PER·2018 – 2020·Peruanos por el Kambio (PPK) as vice-president, then governing as independent after formally leaving the party in September 2018. Minority executive (PPK shrunk to ~5 seats) operating against a Fuerza Popular (fujimorista) majority in the 2016-2019 Congress; post-dissolution 2020-2021 Congress was fragmented (nine parties, no dominant bloc).

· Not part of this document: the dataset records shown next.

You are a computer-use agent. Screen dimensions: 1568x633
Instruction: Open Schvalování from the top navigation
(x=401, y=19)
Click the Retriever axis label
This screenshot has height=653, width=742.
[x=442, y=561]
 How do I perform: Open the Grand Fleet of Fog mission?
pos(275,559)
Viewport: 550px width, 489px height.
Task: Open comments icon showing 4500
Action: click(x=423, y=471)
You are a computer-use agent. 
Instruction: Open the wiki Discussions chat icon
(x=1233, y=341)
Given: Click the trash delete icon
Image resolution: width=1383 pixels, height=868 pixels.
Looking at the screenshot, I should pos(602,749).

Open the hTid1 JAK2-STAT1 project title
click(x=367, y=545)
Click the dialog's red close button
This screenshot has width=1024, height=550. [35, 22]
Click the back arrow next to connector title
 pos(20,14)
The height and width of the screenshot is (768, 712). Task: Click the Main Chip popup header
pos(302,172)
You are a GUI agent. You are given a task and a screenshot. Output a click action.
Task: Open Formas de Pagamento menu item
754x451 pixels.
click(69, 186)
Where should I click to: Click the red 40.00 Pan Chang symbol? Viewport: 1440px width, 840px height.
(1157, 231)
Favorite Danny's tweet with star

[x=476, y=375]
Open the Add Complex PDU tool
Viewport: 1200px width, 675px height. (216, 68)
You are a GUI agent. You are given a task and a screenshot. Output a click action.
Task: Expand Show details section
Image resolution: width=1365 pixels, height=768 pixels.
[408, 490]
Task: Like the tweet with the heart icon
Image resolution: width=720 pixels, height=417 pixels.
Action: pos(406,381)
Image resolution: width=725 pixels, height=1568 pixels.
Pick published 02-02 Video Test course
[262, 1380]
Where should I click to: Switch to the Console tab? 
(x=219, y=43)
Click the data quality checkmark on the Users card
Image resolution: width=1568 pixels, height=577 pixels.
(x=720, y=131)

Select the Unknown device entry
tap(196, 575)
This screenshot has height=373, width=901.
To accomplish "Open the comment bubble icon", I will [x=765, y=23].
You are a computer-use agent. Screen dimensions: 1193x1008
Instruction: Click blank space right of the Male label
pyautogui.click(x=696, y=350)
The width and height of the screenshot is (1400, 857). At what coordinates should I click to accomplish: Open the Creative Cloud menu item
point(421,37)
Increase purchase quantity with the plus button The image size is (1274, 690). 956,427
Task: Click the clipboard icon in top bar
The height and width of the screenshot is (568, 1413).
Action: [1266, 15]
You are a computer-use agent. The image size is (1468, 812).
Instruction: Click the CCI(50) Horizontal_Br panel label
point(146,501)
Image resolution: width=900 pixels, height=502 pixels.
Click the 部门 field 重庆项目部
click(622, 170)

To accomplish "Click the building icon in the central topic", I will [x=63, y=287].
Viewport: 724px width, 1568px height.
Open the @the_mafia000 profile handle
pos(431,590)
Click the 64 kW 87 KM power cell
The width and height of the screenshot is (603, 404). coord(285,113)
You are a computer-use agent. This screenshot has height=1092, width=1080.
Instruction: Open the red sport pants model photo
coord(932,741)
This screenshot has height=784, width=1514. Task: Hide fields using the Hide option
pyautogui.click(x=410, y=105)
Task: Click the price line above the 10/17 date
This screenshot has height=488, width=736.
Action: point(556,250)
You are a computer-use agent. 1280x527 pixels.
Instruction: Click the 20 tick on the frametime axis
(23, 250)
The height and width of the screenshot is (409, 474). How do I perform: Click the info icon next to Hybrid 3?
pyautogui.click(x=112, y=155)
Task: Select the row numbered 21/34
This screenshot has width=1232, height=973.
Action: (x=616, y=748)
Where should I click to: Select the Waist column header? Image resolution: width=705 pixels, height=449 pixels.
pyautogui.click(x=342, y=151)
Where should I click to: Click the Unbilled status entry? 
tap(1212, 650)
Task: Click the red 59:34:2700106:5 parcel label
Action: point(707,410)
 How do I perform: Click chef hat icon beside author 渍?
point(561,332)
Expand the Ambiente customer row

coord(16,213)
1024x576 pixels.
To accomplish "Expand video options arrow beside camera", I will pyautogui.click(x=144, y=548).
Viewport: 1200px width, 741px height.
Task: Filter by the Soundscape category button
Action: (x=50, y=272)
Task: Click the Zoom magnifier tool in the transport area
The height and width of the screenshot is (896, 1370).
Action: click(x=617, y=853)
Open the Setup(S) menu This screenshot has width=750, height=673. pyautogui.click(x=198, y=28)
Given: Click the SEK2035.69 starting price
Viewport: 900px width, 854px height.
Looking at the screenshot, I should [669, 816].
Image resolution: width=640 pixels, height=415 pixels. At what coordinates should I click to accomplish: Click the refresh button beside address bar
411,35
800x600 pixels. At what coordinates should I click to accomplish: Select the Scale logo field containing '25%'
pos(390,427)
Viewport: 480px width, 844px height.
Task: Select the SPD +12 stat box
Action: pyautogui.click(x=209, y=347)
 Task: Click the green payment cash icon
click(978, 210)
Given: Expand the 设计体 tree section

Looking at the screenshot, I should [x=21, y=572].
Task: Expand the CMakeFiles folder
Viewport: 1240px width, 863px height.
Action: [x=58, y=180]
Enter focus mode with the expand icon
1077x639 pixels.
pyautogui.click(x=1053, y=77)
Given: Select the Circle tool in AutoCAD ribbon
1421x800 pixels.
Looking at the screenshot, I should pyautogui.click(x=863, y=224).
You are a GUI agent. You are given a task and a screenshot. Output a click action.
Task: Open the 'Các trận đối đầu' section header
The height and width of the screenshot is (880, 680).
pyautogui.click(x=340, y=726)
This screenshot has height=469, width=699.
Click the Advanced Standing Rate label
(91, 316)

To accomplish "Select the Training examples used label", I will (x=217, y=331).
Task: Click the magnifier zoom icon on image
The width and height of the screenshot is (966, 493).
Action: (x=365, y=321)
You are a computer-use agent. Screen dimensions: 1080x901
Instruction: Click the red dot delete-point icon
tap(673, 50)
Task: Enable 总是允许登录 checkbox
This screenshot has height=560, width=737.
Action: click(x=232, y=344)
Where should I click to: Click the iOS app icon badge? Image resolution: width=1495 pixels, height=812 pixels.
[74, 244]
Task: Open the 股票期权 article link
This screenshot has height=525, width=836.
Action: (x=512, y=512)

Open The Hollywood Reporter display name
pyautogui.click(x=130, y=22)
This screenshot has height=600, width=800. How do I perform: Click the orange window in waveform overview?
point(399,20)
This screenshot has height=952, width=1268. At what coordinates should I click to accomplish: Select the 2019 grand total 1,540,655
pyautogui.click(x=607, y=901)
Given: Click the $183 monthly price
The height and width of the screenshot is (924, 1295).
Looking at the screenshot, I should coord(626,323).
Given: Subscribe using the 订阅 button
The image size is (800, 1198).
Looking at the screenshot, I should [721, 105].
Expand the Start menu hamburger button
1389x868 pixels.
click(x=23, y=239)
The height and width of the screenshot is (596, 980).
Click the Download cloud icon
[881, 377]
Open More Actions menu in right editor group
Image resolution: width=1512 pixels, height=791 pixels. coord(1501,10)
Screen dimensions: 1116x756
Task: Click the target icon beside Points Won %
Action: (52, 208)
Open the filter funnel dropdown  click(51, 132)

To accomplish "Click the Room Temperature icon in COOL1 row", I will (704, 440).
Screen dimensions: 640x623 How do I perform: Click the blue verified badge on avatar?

Leaders: Martín Vizcarra (President 2018-2020) · César Villanueva / Salvador del Solar / Vicente Zeballos / Walter Martos (rotating Prime Ministers) · David Tuesta / Carlos Oliva / María Antonieta Alva (Economy Ministers)
Pragmatic liberal-centrist anti-corruption reformer facing sustained congressional obstruction. Vizcarra inherited the presidency in March 2018 after Pedro Pablo Kuczynski's resignation amid Odebrecht and vote-buying revelations, and governed without a party. Core doctrine: preserve the 1993- Constitution macro framework (BCRP independence, fiscal rules, trade openness, FTA network, Alianza del Pacífico commitments); push a targeted institutional-reform package against systemic corruption exposed by Lava Jato, including a four-question anti-corruption referendum (9 December 2018) that reformed the CNM into the Junta Nacional de Justicia, reintroduced bicameralism (rejected), banned immediate re-election of legislators, and regulated private campaign finance. Escalating executive-legislative conflict: two confidence votes invoking the "cuestión de confianza" mechanism of Art. 134; on 30 September 2019 Vizcarra dissolved Congress citing de-facto denial of confidence after fujimorista obstruction of Constitutional Tribunal appointments — a constitutionally contested but ultimately upheld move, producing snap elections in January 2020. Covid response (March 2020 onward) included one of the earliest and longest regional lockdowns plus the Reactiva Perú credit- guarantee programme (~8% of GDP) and cash transfers (Bono Universal). On 9 November 2020 the newly-elected Congress vacated Vizcarra via the "permanent moral incapacity" clause over construction-kickback allegations from his tenure as Moquegua regional governor — a highly contested use of the vacancy mechanism. IESET codes Vizcarra as neutral-to- positive on rule-of-law (anti-corruption referendum, JNJ reform) and neutral on market-content (macro continuity, no substantive liberalisation or re-regulation).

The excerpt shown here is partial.